What You Don't Know About Mayor Daley, Roller Skates, and Derby Burns

Nothing livens up one of Mayor Daley’s dull City Council meetings like a troupe of badass women wearing jackets with the names “Shocka Conduit,” “Karma Geddon” and “Juanna Rumbel.”

They didn’t wear roller skates and knee pads when they arrived at City Council Wednesday, but in full regalia the members of the Windy City Rollers probably could have overpowered the sergeants at the metal detectors outside the chamber.

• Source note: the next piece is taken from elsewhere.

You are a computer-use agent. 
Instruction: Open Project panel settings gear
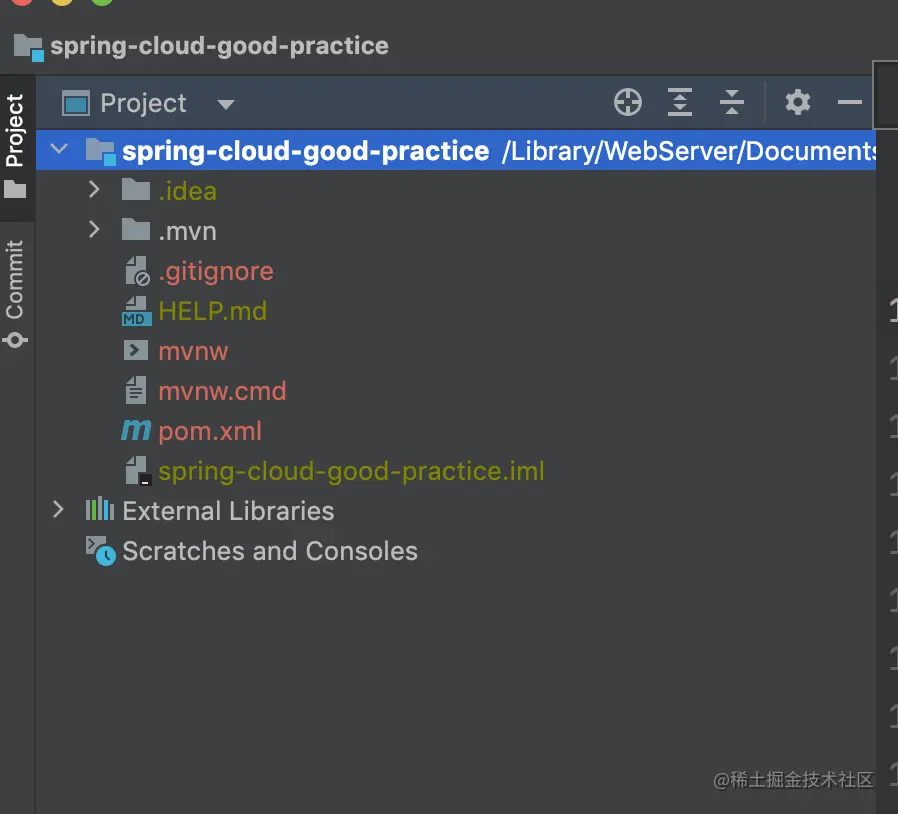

The Rollers, the women’s roller derby revivalists, finally got their due from the city of Chicago on Wednesday, when 48th Ward Ald. Mary Ann Smith introduced this resolution honoring the team: “WHEREAS, the sport’s popularity lost momentum after the 1970s until two women, Elizabeth Gomez a.k.a. Juanna Rumbel, and Kelly Simmons a.k.a.Sister Sledgehammer, founded the Windy City Rollers in 2004 and revived the sport in Chicago.”

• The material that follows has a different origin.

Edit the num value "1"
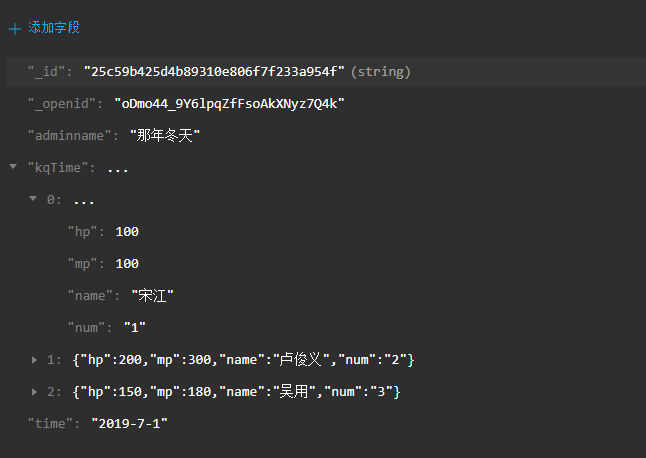 click(x=135, y=328)
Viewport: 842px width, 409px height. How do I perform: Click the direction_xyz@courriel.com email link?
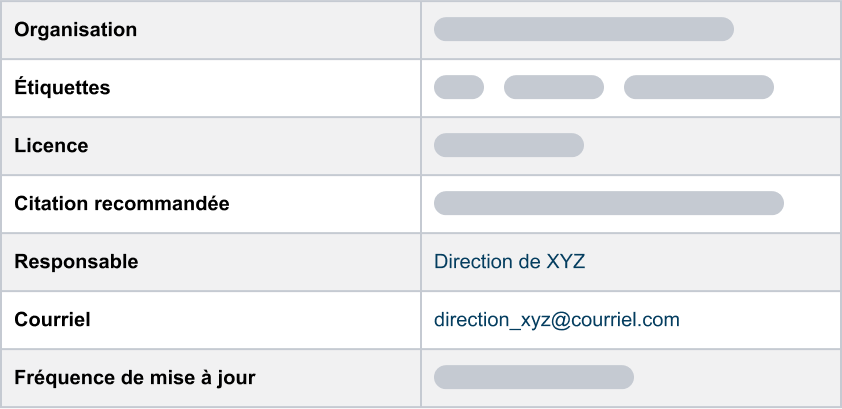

Smith’s son, Matt, is a roller derby fan, and the alderman was looking for a group of strong women to recognize on a day the council was honoring breast cancer survivors.

Also, Smith noted, “Who knew that the roller derby came to be in Chicago in 1935?”

It’s a fact. Roller derby was invented during the Depression by Leo Seltzer, who staged marathon skating races at the Chicago Coliseum. Sportswriter Damon Runyon suggested turning the event into a full-contact sport. The professional roller derby league folded in 1973, but a hipster revival began in the early 2000s, leading to the formation of the Rollers.

“My assistant, Elizabeth Gomez, is actually one of the team founders, so don’t mess with ’em,” said 32nd Ward Ald. Scott Waguespack, who represents Bucktown and Wicker Park, strongholds of the Rollers’ fan base.

Gomez decided to form the team after admiring a “Derby burn” on the thigh of a “confident, cocky” waitress in Austin, Texas. From humble beginnings at the Congress Theater, the team now skates before 4,000 fans at the UIC Pavilion.

“For most sports, it’s male dominated,” Gomez said. “This is kind of flipping sports on its head. “We made the rules, we decided the track size, we created the governing body. There’s not another sport that was created by women.”

You gotta be tough to play. It’s a “no-holds barred” sport that has resulted in broken arms, broken legs, broken collarbones. A Roller named Tequila Mockingbird was paralyzed from the shoulders down after her neck landed on another woman’s skate.

This November, the Rollers will host the national championships, “The Uproar on the Lakeshore,” returning roller derby to the city where it was born.

Mayor Daley and all 50 alderman have now been invited.